READ MORE: What’s behind the historic spike in drug overdose deaths under COVID-19
Biden’s plans to address the ongoing opioid epidemic include prioritizing treatment over incarceration for drug offenses, bolstering the Affordable Care Act, and investing $125 billion toward treatment, prevention and recovery over 10 years.
— Chloe Jones
More than 1,000 fatal police encounters
In a year when the country underwent a notable shift in the national conversation about racial discrimination and excessive use of force by law enforcement, there were more than 1,000 fatal police encounters, according to some estimates.
The most comprehensive tracking of police use of force doesn’t come from federal or state government agencies, but from civilians and news organizations. Fatal Encounters is a database created by former journalist D. Brian Burghart that seeks to include every police interaction that results in a civilian death going back to 2000.
Since that time, the number of fatal police encounters has likely increased nationwide, even as incidents of violent and property crime have decreased. The number of “intended use of force” incidents — which can include gunshots, beatings, tasering and others — totaled 987 in 2012, according to the Fatal Encounters database. In 2020 it was 1,136. Another database maintained by The Washington Post shows the number of fatal police shootings remained fairly steady in the last five years, with 994 shootings in 2015 and 1,004 in 2020.

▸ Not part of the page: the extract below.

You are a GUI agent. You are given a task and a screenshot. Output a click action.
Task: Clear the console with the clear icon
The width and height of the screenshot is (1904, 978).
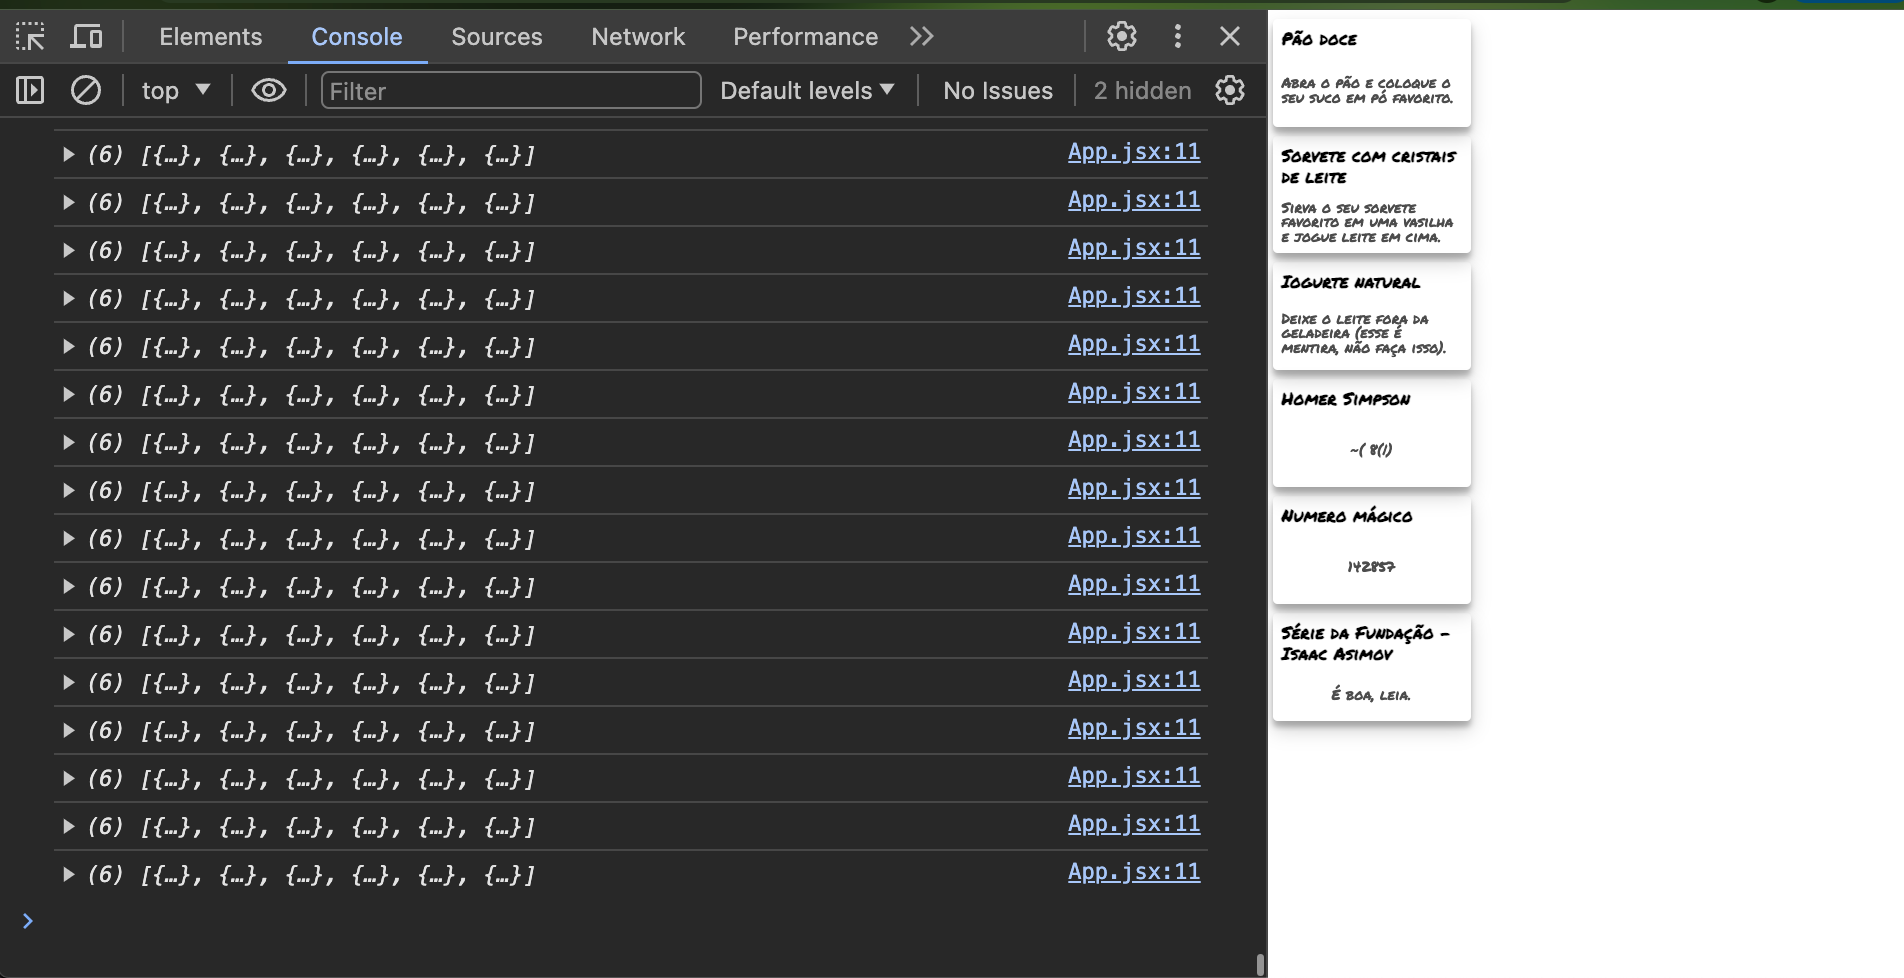coord(86,91)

READ MORE: What a Biden administration could mean for criminal justice reform
The 2014 death of Michael Brown in Ferguson, Missouri, launched the Movement for Black Lives into the national consciousness, and tensions hit an apogee last spring when police killed George Floyd, igniting a new wave of nationwide protests.
After Floyd’s death, Biden said he didn’t think firing the four officers was sufficient. “They have to be held more fully accountable,” he said, in order to get to the root of the problem.

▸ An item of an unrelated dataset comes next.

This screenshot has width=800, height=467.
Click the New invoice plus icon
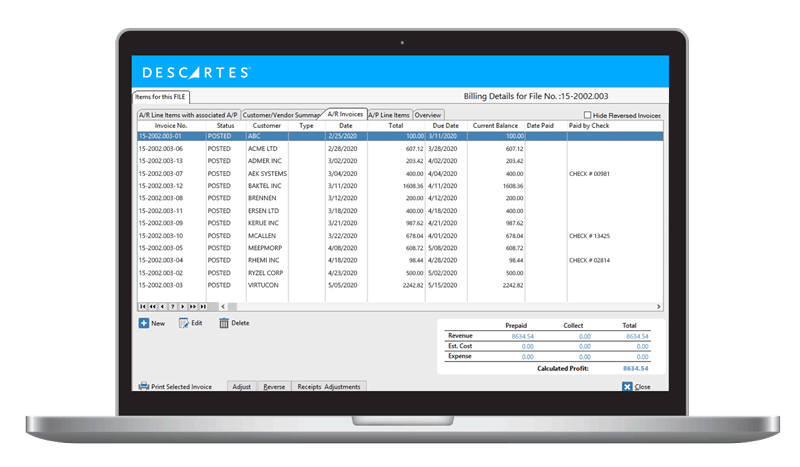[x=143, y=323]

Some police departments around the country have restricted or redefined their use of force practices, Burghart noted. But data collection stalled under the Trump administration, as well as the kind of investigations that are used to reduce racial discrimination. Biden, who has acknowledged that there is systemic injustice in law enforcement, has called for robust police investigations into unconstitutional police conduct and more data aggregation.
Burghart doesn’t believe the federal government can realistically require data reporting from the country’s more than 18,000 police agencies, but he thinks state attorneys general could strengthen data collection efforts.
— Candice Norwood
Falling life expectancy
Less than a year after a national state of emergency was declared over COVID-19, the nation has recorded more than 24 million cases and more than 400,000 people have lost their lives to the disease. That figure is probably an undercount given that it took months for the U.S. to ramp up its testing infrastructure, meaning some died without a confirmed diagnosis.
The virus has taken the lives of a disproportionate number of Black, Indigenous and Latino or Hispanic people relative to the total population. People within those groups are more than 2.5 times more likely to die from COVID-19 compared to white, non-Hispanic people, according to the Centers for Disease Control and Prevention.
A recent study from researchers and Princeton University and the University of Southern California found that COVID-19 may reduce life expectancy in the U.S. by a medium estimate of 1.13 years for 2020. But the increase in years of life lost won’t affect all Americans equally. That same estimate projects that Black and Latino life expectancies could respectively decline by 2.10 and 3.05 years, compared to a 0.68 year decline for whites.
Even if, under the Biden administration’s leadership, the U.S. gains greater control over the virus this year, its deadly legacy may continue, the authors noted in their report — not just from more COVID-19 fatalities, but also the “long-term health, social, and economic impacts of the pandemic.”